Partial gastrectomy for benign ulcer disease has been associated with an increased incidence of mucosal dysplasia and invasive adenocarcinoma, particularly in patients who are 15-20 years postresection. Using a planned protocol of routine endoscopic surveillance with biopsy, 163 patients who were at least 10 years postgastrectomy for benign ulcer disease have undergone screening flexible esophagogastroduodenoscopy (EGD) between July 1980 and August 1994. The completed study group consists of 153 patients who have been examined at least yearly over the 14-year period of surveillance. Routine biopsies from various areas of the gastric remnant have been interpreted for dysplasia or early gastric adenocarcinoma. Patients who evidenced significant dysplasia or adenocarcinoma were offered complete gastrectomy during the study. Results of this ongoing 14-year screening program revealed severe dysplasia of the gastric remnant in 13 patients (8.4%) with eventual findings of adenocarcinoma in seven of this group (54%). These seven patients underwent total gastrectomy with findings of limited disease. Six patients continue to be followed with evidence of dysplasia. During this 14-year screening program, seven patients undergoing completion gastrectomy for early gastric remnant adenocarcinoma continue to be well and free of disease. This aggressive screening program supports the concept that neoplastic change in the gastric remnant is a function of time from the initial gastric resection. Patients identified with early gastric remnant carcinoma benefit by completion gastrectomy. In addition, patients harboring dysplasia in the gastric remnant should continue to be followed in an aggressive screening protocol utilizing random biopsy.
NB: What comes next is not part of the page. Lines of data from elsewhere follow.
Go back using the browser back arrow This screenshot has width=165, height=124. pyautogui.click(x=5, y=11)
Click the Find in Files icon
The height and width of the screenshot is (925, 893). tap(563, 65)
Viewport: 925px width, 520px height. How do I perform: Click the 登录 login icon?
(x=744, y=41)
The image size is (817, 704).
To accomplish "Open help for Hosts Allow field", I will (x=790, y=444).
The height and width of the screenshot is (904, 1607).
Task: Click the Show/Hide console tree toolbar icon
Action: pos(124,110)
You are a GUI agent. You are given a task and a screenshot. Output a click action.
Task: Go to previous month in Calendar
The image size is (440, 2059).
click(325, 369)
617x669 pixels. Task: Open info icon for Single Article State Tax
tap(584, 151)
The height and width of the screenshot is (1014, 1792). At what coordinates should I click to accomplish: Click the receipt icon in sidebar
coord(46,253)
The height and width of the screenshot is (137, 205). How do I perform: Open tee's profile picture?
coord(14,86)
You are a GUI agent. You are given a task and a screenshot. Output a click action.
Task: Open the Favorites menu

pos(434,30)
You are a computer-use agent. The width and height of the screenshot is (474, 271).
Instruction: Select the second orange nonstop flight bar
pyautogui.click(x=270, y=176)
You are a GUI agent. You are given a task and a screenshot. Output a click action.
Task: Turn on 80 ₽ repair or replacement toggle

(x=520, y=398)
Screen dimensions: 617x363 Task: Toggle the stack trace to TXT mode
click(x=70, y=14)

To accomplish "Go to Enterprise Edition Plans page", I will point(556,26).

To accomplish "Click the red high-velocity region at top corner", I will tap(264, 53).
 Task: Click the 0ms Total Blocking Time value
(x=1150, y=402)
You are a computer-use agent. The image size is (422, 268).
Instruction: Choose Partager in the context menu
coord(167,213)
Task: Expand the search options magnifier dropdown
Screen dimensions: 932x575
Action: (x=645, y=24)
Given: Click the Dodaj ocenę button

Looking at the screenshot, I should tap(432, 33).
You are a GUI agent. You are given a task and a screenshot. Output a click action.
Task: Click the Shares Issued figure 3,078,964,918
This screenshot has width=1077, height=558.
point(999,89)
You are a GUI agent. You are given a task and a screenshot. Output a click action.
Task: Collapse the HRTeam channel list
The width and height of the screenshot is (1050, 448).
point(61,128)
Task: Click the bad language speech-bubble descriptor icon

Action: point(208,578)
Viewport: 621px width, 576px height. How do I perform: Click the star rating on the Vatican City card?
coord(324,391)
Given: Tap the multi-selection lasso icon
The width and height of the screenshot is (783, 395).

良性溃疡病行胃部分切除术后,黏膜发育异常和浸润性腺癌的发病率会升高,尤其是在术后15至20年的患者中。采用计划性常规内镜监测及活检方案,163例因良性溃疡病行胃切除术后至少10年的患者于1980年7月至1994年8月期间接受了筛查性的可弯曲食管胃十二指肠镜检查(EGD)。完整的研究组由153例患者组成,他们在14年的监测期内至少每年接受一次检查。对胃残余不同部位的常规活检标本进行了发育异常或早期胃腺癌的解读。在研究期间,对出现显著发育异常或腺癌的患者进行了全胃切除术。这项持续14年的筛查项目结果显示,13例患者(8.4%)的胃残余出现严重发育异常,其中7例(54%)最终确诊为腺癌。这7例患者接受了全胃切除术,结果显示疾病局限。6例有发育异常证据的患者仍在接受随访。在这个14年的筛查项目中,7例因早期胃残余腺癌接受根治性胃切除术的患者仍然状况良好,无疾病复发。这种积极的筛查项目支持了这样一种观点,即胃残余的肿瘤性改变是从最初胃切除术后时间的函数。确诊为早期胃残余癌的患者通过根治性胃切除术获益。此外,胃残余存在发育异常的患者应继续按照积极的筛查方案进行随访,采用随机活检。